> _Requirement_
Please copy these records word for word, starting at the line containing "Lösungen & Services [button] (134, 20)" and ending at the line containing "[Open Details Panel] (361, 447)", with both of those lines included.

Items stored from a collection
----
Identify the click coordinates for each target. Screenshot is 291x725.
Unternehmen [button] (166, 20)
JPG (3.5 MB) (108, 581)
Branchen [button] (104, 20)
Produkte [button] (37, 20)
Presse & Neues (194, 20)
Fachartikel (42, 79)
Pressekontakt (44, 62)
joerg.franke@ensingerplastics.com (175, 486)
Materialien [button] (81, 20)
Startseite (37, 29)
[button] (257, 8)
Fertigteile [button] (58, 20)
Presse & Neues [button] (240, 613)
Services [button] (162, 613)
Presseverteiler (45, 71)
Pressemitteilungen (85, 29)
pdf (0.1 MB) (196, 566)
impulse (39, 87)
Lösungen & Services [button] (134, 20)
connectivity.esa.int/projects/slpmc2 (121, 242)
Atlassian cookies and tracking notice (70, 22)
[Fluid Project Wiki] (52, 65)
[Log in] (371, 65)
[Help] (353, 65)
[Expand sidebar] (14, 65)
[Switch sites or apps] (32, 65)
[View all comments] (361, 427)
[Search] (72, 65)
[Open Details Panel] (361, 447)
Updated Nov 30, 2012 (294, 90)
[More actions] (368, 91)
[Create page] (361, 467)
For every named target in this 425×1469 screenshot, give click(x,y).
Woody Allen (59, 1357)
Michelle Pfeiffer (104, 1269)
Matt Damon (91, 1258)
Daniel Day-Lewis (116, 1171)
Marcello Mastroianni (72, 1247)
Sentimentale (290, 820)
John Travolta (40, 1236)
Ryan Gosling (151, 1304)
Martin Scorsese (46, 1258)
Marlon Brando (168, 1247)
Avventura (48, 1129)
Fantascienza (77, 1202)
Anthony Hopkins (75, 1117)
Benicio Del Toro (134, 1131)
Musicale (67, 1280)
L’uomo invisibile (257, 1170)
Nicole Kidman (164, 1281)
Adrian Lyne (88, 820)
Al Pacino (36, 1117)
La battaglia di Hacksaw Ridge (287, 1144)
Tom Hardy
----
> _Answer in full_
Lösungen & Services [button] (134, 20)
connectivity.esa.int/projects/slpmc2 (121, 242)
Atlassian cookies and tracking notice (70, 22)
[Fluid Project Wiki] (52, 65)
[Log in] (371, 65)
[Help] (353, 65)
[Expand sidebar] (14, 65)
[Switch sites or apps] (32, 65)
[View all comments] (361, 427)
[Search] (72, 65)
[Open Details Panel] (361, 447)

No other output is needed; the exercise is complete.